EXERCISE GOAL:
Copy out the records in full, word for word, without pictures.

TASK INPUTS:
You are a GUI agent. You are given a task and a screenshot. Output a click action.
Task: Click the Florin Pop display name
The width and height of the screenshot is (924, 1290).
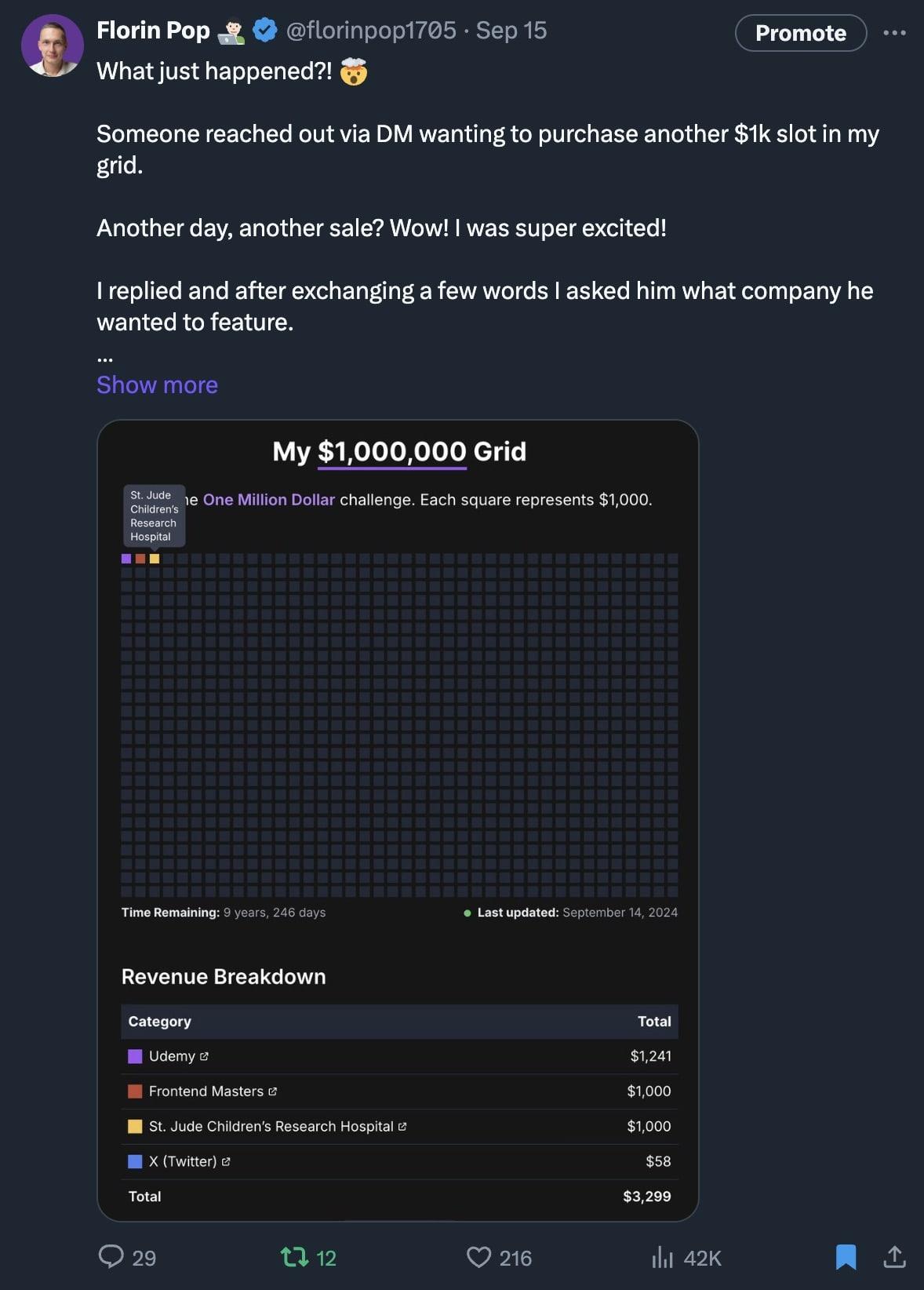pyautogui.click(x=153, y=31)
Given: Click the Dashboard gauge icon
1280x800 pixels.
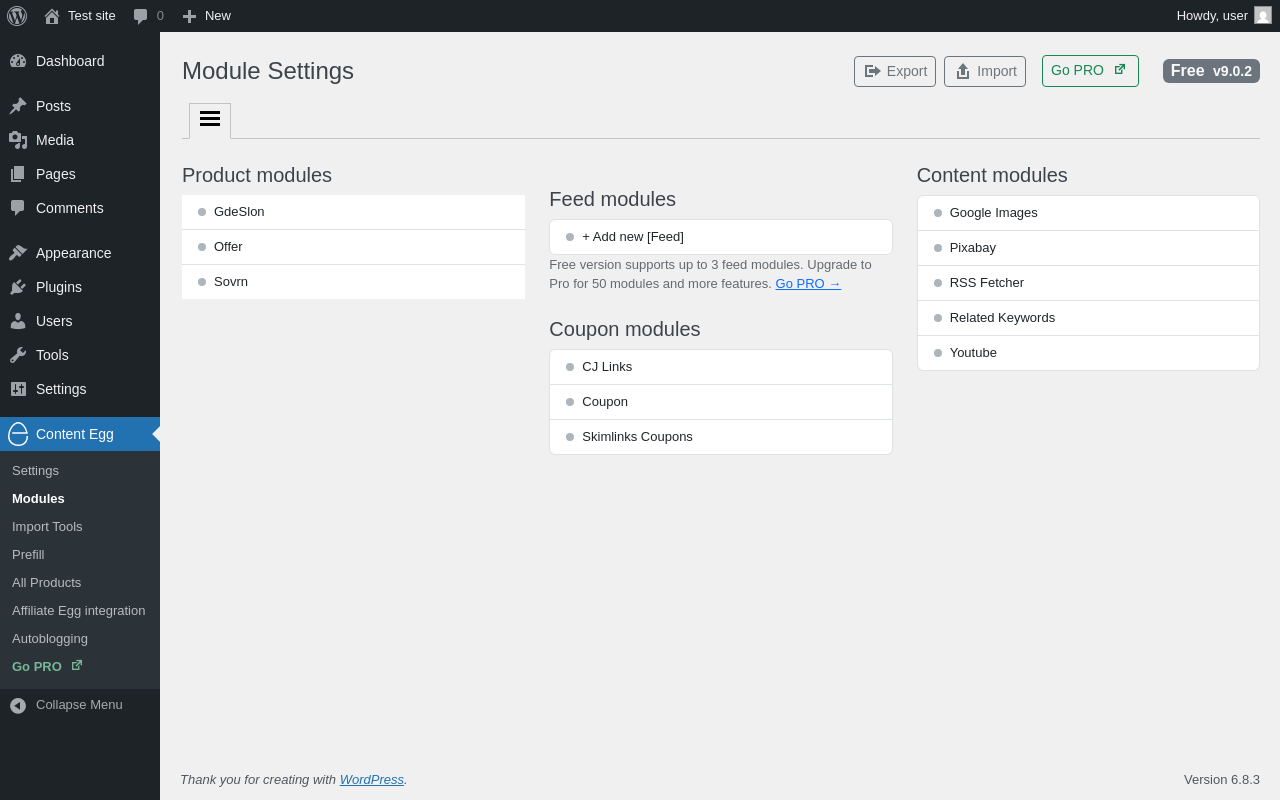Looking at the screenshot, I should point(18,61).
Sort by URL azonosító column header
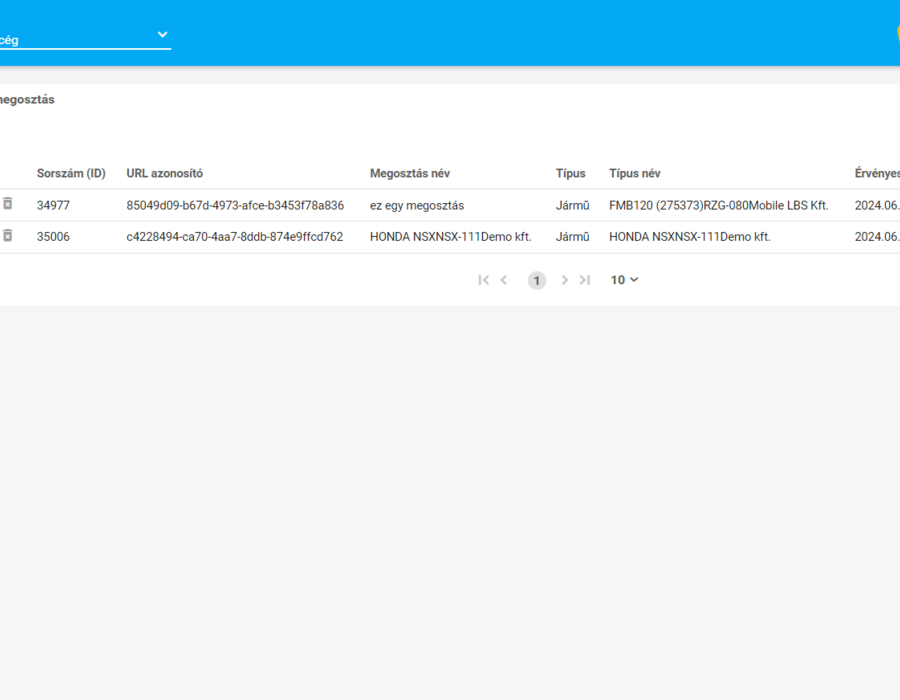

ANSWER TO THIS EXERCISE:
You are a GUI agent. You are given a task and a screenshot. Output a click action.
Task: Click the Florin Pop display name
The width and height of the screenshot is (924, 1290).
pyautogui.click(x=153, y=31)
Given: Click the Dashboard gauge icon
1280x800 pixels.
Looking at the screenshot, I should point(18,61).
Sort by URL azonosító column header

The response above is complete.